| TEXTE FOURNI |
........
Comment parler d'itinérance à un enfant?

Comment parler d'itinérance à un enfant?
Comment parler d'itinérance à un enfant?
Comment répondre à votre enfant s’il pose des questions sur une personne en situation d’itinérance? Comment réagir s’il est triste ou s’il a peur?

28 octobre 2024 | Dans les villes et dans certains villages, l’itinérance est de plus en plus visible, que ce soit au parc, sur le chemin de la garderie ou sur celui de l’école. Comment parler à votre enfant de cette situation qui peut l’attrister, lui faire peur ou simplement piquer sa curiosité?

Les enfants sont souvent sensibles à la différence et ils peuvent réagir de multiples façons devant une personne en situation d’itinérance. Ils sont influencés par les mots et les gestes de leur parent, mais ils sont davantage affectés par ce qu’éprouve leur parent.

Il est donc important de commencer par vous questionner sur votre propre rapport à l’itinérance. Avez-vous peur? Êtes-vous triste, indifférent ou empathique? La bonne façon de réagir « part de notre posture parentale », mentionne Annie Trépanier, intervenante à l’organisme Pech, qui accompagne des personnes en situation de vulnérabilité. « Un des privilèges d’être parent, dit-elle, c’est de s’observer et de se demander quelles valeurs on veut léguer à notre enfant. »

Comment répondre aux questions sur l’itinérance?

Si vous vous sentez à l’aise lorsque vous croisez une personne en situation d’itinérance, vous pouvez en profiter pour éveiller la curiosité de votre enfant. « C’est une occasion de le sensibiliser à la différence », soutient l’intervenante. Vous pouvez lui demander, par exemple, s’il a remarqué qu’une personne était endormie sur le trottoir. « On évalue son intérêt. S’il n’en a pas, on n’insiste pas », ajoute-t-elle.

Lorsque votre enfant pose des questions, vous pouvez y répondre en adaptant vos réponses selon son âge et sa maturité. « Même si l’enfant parle comme nous, il n’est pas encore construit psychologiquement comme un adulte », souligne Isabelle Boivin, pédopsychiatre. Elle conseille de ne pas lui mentir, mais de ne pas lui donner des détails qui pourraient l’inquiéter.

Voici des exemples de questions que votre enfant peut poser et de réponses que vous pouvez lui donner.

Pourquoi la personne dort sur un banc et a de gros sacs?
........
| VOTRE OBJECTIF |
Veuillez restituer mot pour mot le passage du texte sur l'itinérance qui va de « Voici des exemples » jusqu'à « de gros sacs? ». Appuyez-vous uniquement sur le texte sur l'itinérance.
........
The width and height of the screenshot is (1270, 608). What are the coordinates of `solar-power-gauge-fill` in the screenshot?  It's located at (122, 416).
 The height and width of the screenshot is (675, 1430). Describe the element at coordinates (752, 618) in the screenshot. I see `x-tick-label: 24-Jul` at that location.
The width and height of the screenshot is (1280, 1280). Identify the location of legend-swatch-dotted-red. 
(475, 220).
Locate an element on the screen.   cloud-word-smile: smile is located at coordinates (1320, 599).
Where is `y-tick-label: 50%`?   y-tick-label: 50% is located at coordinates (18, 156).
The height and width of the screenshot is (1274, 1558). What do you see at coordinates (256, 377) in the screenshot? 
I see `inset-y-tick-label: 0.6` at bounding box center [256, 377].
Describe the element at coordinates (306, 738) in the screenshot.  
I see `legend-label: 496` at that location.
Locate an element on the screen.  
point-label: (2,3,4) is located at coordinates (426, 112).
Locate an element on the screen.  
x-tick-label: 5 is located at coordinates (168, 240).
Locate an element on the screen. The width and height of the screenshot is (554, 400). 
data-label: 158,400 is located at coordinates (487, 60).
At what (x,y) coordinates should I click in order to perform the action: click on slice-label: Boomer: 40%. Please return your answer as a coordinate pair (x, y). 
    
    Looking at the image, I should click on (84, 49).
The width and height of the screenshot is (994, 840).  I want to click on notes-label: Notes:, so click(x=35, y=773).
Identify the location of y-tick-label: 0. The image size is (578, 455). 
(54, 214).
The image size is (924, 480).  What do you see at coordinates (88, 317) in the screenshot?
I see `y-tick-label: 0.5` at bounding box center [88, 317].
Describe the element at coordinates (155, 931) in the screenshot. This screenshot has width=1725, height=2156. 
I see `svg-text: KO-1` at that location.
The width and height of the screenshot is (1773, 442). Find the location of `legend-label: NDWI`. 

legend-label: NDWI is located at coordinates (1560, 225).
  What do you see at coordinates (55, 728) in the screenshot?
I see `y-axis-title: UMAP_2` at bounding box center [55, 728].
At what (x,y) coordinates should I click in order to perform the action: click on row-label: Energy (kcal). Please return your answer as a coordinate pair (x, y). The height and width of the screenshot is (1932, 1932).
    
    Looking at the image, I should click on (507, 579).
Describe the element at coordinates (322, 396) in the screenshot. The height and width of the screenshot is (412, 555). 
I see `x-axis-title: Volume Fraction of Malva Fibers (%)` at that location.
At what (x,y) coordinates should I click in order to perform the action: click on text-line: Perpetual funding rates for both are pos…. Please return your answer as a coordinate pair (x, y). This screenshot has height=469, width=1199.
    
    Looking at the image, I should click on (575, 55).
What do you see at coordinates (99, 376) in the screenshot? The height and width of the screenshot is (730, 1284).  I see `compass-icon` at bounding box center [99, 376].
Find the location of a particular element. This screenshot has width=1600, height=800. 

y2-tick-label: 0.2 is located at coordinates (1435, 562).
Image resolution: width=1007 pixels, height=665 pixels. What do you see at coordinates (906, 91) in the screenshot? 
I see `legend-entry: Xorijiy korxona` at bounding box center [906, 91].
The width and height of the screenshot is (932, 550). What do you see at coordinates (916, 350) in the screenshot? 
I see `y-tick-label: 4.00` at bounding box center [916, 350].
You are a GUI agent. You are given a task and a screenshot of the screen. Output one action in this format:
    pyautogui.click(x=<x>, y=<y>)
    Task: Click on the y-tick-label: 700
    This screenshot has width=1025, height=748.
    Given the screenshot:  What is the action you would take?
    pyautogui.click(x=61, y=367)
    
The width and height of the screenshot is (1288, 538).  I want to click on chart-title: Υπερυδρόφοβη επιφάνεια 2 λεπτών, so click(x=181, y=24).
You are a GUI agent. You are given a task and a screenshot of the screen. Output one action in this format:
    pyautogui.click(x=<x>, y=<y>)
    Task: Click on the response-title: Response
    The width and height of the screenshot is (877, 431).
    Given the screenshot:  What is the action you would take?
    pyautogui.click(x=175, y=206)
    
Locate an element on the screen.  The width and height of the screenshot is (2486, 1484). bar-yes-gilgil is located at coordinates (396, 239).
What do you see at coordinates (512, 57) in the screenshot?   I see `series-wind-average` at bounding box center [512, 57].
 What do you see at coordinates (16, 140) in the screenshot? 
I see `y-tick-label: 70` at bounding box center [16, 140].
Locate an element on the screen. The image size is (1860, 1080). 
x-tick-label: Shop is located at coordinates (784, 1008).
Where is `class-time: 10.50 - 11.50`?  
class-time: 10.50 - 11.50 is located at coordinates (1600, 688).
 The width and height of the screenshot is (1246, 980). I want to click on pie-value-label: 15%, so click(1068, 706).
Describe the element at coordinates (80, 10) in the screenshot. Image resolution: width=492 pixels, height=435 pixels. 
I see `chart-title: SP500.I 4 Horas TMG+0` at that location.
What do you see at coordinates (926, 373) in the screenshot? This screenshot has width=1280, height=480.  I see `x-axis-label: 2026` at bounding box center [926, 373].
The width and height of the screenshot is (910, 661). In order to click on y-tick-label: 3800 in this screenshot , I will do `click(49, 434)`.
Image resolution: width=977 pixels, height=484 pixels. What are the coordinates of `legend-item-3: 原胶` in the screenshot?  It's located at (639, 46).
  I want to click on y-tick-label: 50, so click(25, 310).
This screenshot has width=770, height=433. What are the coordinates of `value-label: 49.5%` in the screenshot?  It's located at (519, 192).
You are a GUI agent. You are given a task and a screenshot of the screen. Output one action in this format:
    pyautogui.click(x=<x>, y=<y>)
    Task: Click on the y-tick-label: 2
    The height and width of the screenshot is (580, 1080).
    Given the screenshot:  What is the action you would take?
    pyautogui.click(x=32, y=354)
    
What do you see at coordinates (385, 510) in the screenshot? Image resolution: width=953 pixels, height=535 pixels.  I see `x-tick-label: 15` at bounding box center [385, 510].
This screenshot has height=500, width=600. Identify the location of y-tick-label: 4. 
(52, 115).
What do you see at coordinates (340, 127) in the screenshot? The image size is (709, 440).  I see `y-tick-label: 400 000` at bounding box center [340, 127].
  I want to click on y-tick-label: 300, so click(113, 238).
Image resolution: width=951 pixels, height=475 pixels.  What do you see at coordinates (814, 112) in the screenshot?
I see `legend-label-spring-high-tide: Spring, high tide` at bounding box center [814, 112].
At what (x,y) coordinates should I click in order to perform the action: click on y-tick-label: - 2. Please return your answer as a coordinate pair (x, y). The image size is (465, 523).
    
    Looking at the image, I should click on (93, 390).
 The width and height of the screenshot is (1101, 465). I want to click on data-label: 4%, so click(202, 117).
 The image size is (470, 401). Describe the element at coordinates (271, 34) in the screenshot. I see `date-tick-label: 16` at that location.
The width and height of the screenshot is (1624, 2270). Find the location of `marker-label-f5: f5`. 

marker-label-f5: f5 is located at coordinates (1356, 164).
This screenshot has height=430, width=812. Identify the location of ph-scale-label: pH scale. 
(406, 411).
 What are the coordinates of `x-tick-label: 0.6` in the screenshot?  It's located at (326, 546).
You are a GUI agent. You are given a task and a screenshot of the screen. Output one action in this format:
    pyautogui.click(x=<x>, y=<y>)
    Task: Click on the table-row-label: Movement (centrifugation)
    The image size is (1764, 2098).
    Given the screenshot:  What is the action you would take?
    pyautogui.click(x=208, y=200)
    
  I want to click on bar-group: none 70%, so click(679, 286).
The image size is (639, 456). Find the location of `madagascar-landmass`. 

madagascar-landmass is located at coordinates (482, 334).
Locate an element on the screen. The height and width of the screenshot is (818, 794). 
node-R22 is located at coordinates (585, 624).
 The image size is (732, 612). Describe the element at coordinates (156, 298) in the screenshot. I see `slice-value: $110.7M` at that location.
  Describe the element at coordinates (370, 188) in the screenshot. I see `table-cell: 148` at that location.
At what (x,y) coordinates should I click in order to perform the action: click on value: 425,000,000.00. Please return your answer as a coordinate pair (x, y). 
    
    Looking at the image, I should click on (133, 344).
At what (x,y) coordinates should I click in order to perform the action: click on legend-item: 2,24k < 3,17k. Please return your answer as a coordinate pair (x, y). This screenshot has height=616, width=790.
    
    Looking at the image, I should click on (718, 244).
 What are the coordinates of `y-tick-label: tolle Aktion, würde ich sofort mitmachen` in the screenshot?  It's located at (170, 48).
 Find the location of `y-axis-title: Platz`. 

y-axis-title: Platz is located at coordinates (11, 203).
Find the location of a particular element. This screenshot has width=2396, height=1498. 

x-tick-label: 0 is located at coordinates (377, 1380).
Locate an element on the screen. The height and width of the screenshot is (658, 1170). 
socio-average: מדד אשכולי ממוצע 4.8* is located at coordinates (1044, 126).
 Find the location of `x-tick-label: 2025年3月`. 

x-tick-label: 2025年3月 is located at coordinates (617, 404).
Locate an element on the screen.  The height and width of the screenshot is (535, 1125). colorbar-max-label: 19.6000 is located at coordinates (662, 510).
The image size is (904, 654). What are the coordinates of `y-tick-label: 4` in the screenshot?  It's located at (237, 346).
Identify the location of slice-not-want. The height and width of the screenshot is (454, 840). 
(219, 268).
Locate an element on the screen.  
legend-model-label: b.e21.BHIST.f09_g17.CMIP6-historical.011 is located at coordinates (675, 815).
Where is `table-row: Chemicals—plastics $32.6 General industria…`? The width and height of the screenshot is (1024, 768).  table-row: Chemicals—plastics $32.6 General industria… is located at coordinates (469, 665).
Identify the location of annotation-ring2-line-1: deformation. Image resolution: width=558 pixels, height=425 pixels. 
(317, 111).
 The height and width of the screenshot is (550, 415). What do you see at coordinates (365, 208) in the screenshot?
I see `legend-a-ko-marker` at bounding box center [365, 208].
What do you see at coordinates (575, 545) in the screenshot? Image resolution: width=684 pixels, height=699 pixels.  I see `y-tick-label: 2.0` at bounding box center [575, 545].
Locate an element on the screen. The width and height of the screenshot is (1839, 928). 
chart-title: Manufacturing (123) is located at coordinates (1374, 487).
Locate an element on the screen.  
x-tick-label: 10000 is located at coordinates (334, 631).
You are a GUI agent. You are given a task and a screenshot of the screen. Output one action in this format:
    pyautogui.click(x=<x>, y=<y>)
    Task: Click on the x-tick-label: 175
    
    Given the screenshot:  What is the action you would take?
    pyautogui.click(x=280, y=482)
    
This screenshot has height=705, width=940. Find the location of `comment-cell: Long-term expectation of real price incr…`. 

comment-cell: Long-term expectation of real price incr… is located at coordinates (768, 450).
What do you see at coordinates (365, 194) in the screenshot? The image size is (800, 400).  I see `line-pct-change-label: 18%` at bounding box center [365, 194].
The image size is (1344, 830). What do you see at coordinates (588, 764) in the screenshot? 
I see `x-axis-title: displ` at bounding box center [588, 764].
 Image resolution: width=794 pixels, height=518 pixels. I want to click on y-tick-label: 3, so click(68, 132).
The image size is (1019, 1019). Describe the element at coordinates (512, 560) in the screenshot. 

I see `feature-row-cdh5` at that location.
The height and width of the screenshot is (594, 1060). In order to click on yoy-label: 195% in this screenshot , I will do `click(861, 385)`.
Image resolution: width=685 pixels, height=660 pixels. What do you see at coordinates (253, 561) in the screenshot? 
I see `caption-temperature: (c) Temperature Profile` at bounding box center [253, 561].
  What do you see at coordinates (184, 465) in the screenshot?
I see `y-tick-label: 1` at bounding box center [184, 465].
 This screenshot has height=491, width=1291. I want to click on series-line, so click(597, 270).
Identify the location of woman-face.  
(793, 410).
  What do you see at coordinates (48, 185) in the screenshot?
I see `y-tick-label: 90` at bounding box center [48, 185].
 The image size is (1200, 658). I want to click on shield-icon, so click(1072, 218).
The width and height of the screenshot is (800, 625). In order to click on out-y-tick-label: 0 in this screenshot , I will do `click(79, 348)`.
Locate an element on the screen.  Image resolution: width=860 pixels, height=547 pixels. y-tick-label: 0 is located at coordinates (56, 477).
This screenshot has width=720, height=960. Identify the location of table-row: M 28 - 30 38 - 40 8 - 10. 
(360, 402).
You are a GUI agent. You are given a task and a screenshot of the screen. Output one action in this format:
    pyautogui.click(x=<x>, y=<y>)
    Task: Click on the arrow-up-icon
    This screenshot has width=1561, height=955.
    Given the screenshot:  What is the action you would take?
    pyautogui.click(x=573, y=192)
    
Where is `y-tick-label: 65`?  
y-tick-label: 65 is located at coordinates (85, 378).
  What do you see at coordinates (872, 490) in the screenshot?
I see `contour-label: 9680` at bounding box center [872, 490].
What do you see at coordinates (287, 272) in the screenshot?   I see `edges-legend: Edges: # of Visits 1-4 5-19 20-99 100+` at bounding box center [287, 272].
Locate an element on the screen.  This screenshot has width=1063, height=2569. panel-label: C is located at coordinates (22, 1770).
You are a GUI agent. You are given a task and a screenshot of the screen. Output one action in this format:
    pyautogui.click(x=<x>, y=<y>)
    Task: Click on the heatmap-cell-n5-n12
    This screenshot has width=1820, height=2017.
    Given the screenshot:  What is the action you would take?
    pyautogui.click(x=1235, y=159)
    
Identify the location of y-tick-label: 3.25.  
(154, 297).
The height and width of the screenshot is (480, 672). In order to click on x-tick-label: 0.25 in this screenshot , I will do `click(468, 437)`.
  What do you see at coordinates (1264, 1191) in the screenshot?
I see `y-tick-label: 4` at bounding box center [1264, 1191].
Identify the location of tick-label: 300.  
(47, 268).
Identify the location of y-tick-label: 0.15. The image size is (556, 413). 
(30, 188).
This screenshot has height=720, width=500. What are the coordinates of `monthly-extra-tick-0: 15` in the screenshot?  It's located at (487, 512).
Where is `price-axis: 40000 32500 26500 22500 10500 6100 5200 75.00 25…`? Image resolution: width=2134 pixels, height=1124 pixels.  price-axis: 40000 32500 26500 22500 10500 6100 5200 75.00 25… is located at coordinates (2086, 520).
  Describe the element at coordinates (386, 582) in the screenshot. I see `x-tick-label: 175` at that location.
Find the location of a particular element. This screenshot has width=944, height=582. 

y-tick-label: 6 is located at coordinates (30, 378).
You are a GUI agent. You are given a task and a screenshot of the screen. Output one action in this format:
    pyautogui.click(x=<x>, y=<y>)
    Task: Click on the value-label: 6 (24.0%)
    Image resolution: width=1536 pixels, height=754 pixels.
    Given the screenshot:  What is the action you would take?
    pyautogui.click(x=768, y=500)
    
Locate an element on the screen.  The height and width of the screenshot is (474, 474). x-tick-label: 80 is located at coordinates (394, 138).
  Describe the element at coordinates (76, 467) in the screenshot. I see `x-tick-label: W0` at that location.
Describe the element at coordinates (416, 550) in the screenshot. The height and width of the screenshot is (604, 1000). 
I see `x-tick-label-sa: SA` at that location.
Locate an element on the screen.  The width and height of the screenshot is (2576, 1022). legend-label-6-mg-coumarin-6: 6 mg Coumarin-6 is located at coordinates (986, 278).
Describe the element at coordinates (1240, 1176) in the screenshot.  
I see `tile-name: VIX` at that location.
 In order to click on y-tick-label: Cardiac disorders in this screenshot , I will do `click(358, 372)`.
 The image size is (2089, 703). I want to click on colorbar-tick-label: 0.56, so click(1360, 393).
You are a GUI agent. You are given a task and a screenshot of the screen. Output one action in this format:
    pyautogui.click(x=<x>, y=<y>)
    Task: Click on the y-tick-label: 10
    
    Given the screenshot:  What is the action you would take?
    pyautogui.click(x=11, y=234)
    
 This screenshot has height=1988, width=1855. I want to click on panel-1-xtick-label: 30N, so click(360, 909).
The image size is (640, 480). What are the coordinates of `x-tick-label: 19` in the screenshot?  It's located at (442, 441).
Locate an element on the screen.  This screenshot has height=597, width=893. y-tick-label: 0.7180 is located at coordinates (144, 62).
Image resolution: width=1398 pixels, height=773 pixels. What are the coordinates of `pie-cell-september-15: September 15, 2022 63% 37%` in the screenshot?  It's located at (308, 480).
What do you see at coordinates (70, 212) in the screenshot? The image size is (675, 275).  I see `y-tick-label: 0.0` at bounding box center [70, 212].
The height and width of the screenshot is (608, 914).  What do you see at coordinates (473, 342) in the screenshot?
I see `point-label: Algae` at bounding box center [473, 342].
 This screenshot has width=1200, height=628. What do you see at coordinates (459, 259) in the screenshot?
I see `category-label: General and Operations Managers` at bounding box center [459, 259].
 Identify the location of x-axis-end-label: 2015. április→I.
........
| RÉPONSE |
Voici des exemples de questions que votre enfant peut poser et de réponses que vous pouvez lui donner.

Pourquoi la personne dort sur un banc et a de gros sacs?